Silhouetted against the sky and varicolored hills is a little white church with two steeples, a cross atop each, and a third cross gracing the gable over the front entrance doorway. This is the historic Sisquoc Church, along Foxen Canyon, that on April 30, 1967, was dedicated as Santa Barbara County’s first historical landmark.
William Benjamin Foxen, an English merchant ship captain, married the dark eyed Eduarda de Carmen Osuna on May 26, 1831. In 1842, he was granted the 8,874 acre Rancho Tinaquaic. One of their daughters, Ramona, met an attractive young Englishman, Frederick Wickenden. They completed a second adobe and opened a store and stage stop. The adobe is the Wickenden home even today; additional acreage was purchased from the government by Wickenden in 1872, including the land now occupied by the church and the cemetery, all north of the original land grant.
The whole community in that area badly needed a convenient place where church services could be held and children could receive proper religious instructions without the long journey to Mission Santa Inez – the closest church. Inspired by the plans of Rev. McNally of the Mission, Frederick Wickenden, Thomas Foxen and Chris Lawson are thought to have done most of the work in building the little church that, completed in 1875, was consecrated as the Chapel San Ramon. Services were held once a month by a priest from either Santa Inez or Arroyo Grande.

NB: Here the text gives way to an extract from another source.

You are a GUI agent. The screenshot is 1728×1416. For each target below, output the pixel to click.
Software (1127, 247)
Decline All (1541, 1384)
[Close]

By 1908, church attendance began to fall off; and by 1910 only funeral services were held at the church when some member of a pioneer family was laid to rest. Better roads and automobiles now made Mission Santa Inez and the new St. Mary’s Catholic Church in Santa Maria easier to reach. The life of the chapel seemed to have ended. The ravages of time and vandalism in the decaying structure brought concern to the community and family. A project to restore the historic landmark was started in April of 1958 with Winston Wickenden as chairman. In May 1959 the committee reported the restoration work completed through many contributions of money, material and labor from interested individuals, firms and civic organizations. Following action by the County Landmark Advisory Committee the Santa Barbara Historical Association and the Santa Maria Historical Society, on July 5, 1966, the Santa Barbara County Board of Supervisors approved the Sisquoc Church as the first historical landmark under County Ordinance #1716, enacted for historic preservation.
Citizens formed the San Ramon Chapel Preservation Committee. Lighting was installed in 1972 and a chain link fence put up in 1974. On Sunday, August 31, 1975, on the Chapel’s 100th Anniversary, Mass was celebrated by Father Bertin Foxen, great-grandson of Benjamin Foxen. More than 200 people attended services dedicating San Ramon as a state historical landmark.
Currently, weekly Sunday Eucharist with parishioners living along Tepusquet Canyon or Foxen Canyon Road is presided over by a Josephite priest from St. Louis de Montfort Church in Orcutt. The future of the chapel on that hill in the Sisquoc River Valley near Santa Maria now seems more secure.